Der Donnerstag stellt einen Ruhetag dar, an dem die Spieler auch Zeit mit ihren Frauen verbringen können.

"Wir wollen möglichst lange in Frankreich bleiben. Nun entscheiden kleinste Fehler darüber, ob wir in die nächste Runde einziehen", stellt DFB-Coach Joachim Löw vor den Hürden, die auf dem Weg ins Finale warten könnten.



Die LAOLA1-Dreierkette übt Kritik am neuen EURO-Format:


Kein Stolperstein sollten im Normalfall die Slowaken sein, die in der Gruppe B hinter Wales und England den dritten Platz belegt hatten. Eine kleine Warnung sollte aber die 1:3-Heimniederlage beim Test in der EM-Vorbereitung darstellen, auch wenn Ende Mai in Augsburg etliche Leistungsträger wie Manuel Neuer, Mats Hummels, Toni Kroos, Thomas Müller oder Mesut Özil gefehlt oder pausiert hatten.

"Wir wissen schon, was auf uns zukommt", betonte Löw, der mit seinem Trainerstab und der Scouting-Abteilung bereits an einem Matchplan arbeitete.
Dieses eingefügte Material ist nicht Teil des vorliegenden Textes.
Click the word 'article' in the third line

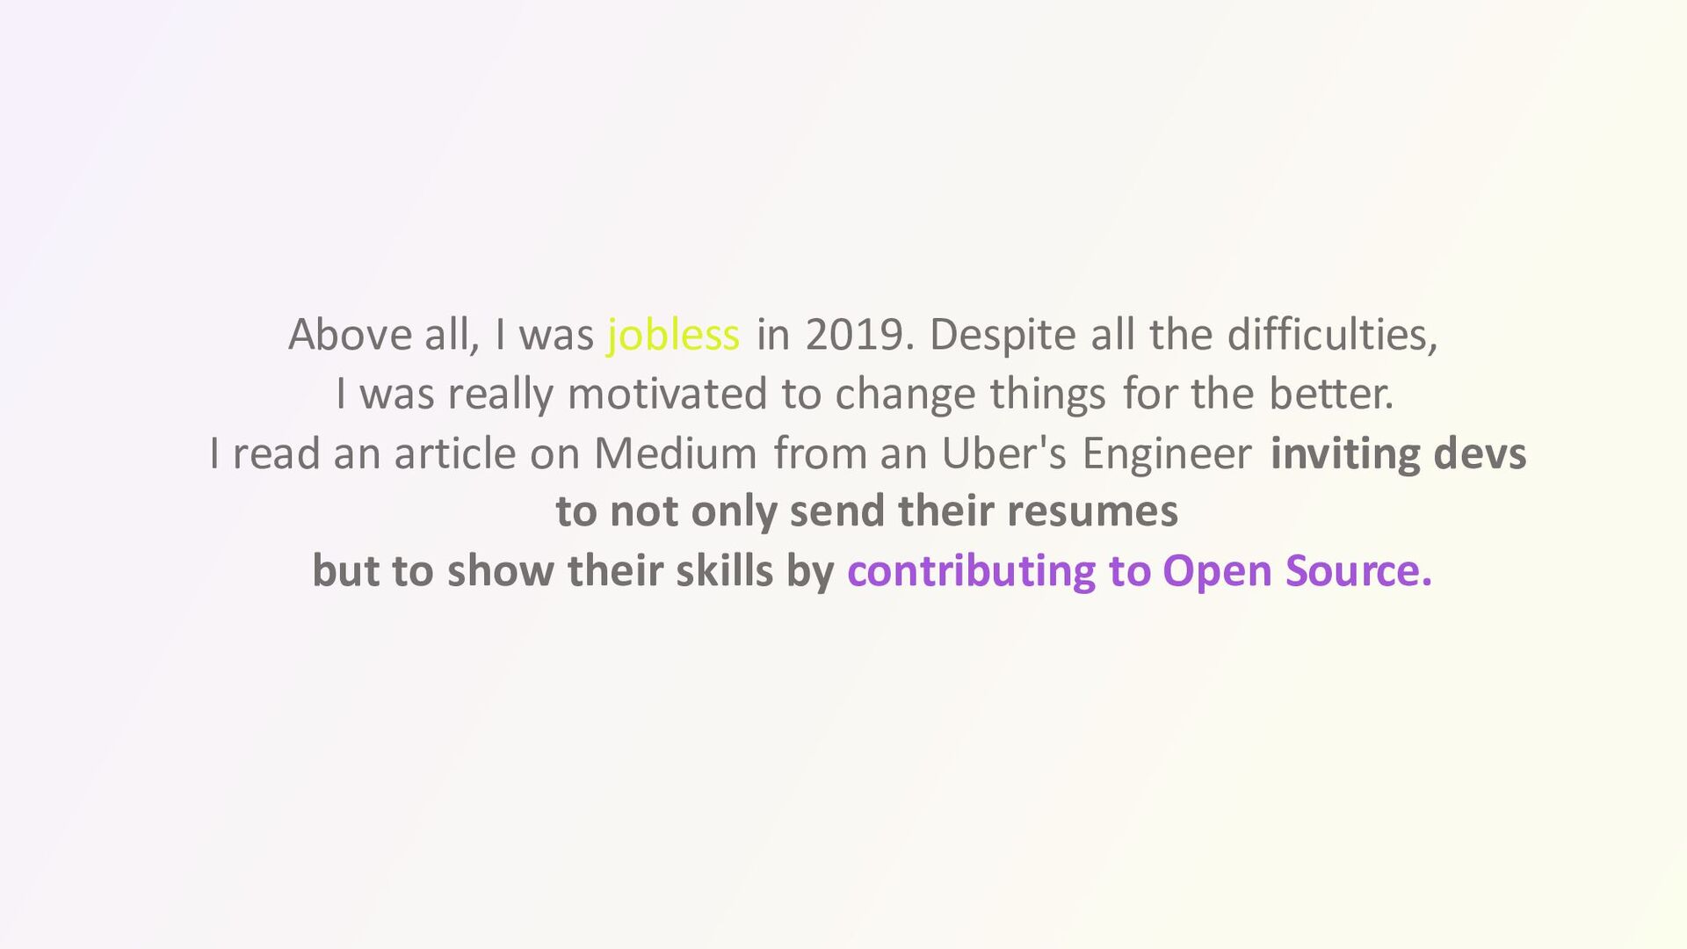[x=454, y=454]
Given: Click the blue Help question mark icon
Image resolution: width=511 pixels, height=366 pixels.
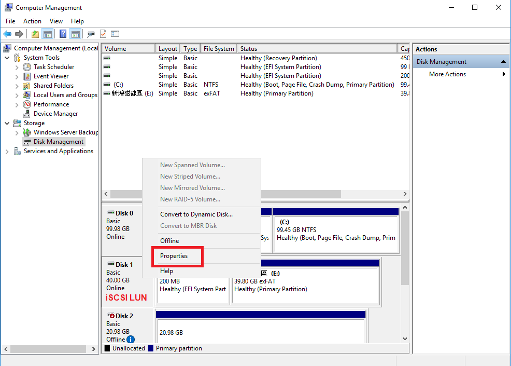Looking at the screenshot, I should point(63,34).
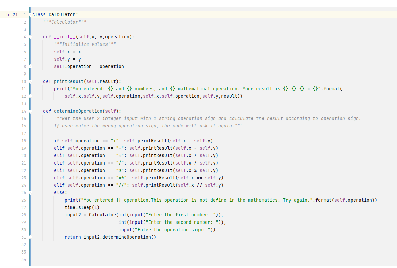
Task: Collapse the else block fold marker
Action: pos(30,193)
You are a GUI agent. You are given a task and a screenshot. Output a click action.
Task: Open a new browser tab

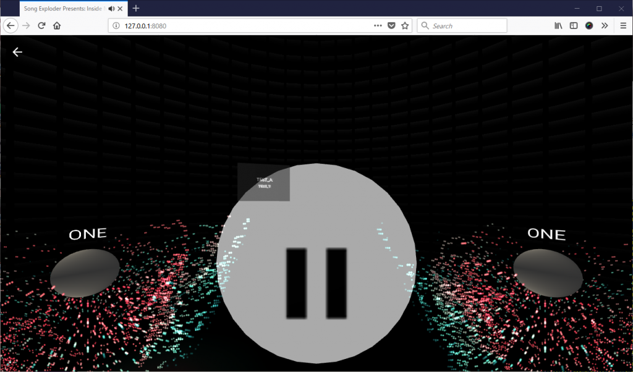136,9
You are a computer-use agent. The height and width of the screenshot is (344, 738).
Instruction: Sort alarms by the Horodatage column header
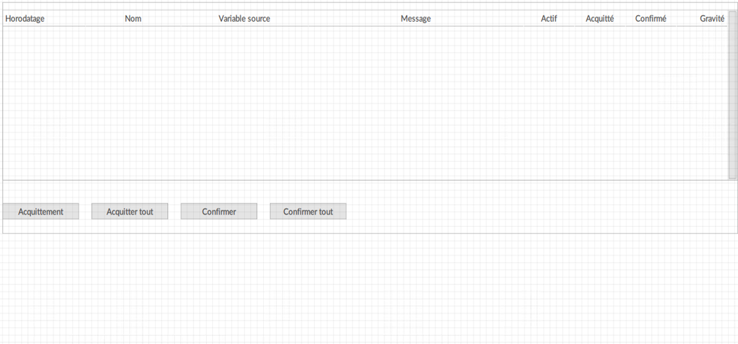(25, 19)
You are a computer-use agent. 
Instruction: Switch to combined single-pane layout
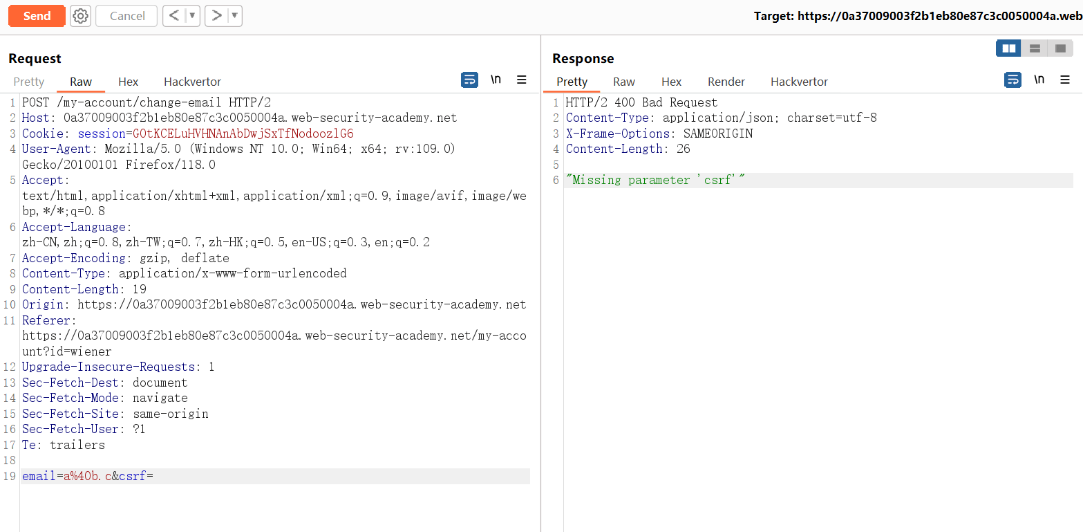point(1060,48)
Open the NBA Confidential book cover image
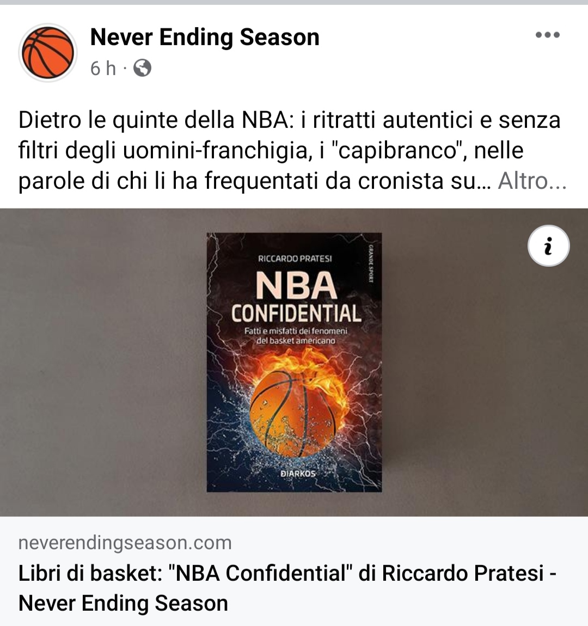588x626 pixels. (294, 362)
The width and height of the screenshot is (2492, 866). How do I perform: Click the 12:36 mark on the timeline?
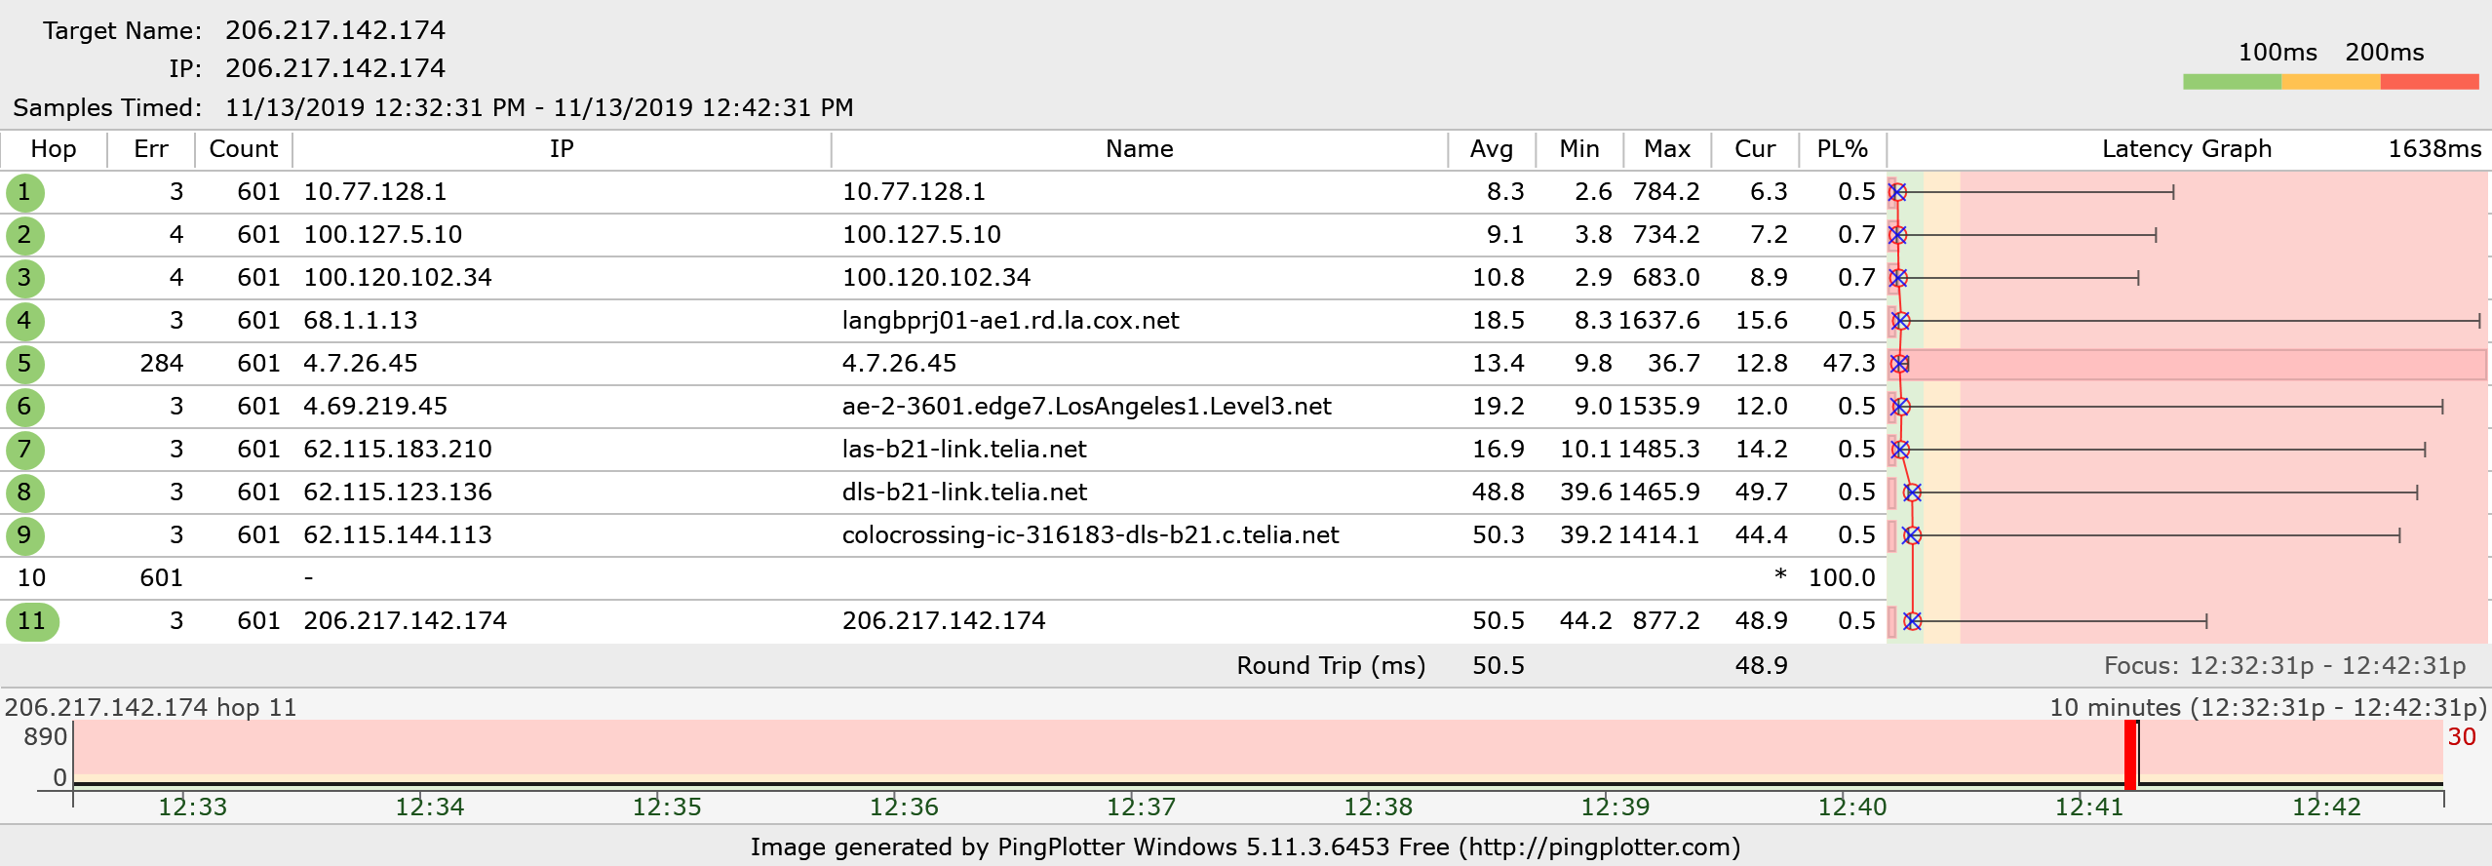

"Wenn wir auf die absoluten Topteams treffen, werden wir noch eine Schippe drauflegen können", versicherte Verteidiger Hummels mit Blick auf die schwierige Viertelfinal-Konstellation mit Titelverteidiger Spanien oder Angstgegner Italien, der zuletzt vor vier Jahren die deutschen EM-Titelträume im Halbfinale zerstört hatte.

Doch zunächst gilt die volle Konzentration dem Achtelfinale gegen den EM-Debütanten. "Die Slowakei spielt einen technisch sehr ansehnlichen Fußball aus einer kompakten Defensive. Für uns ist es eine schwere Aufgabe, die wir lösen können und werden", versprach Löws Assistent Thomas Schneider am Donnerstag.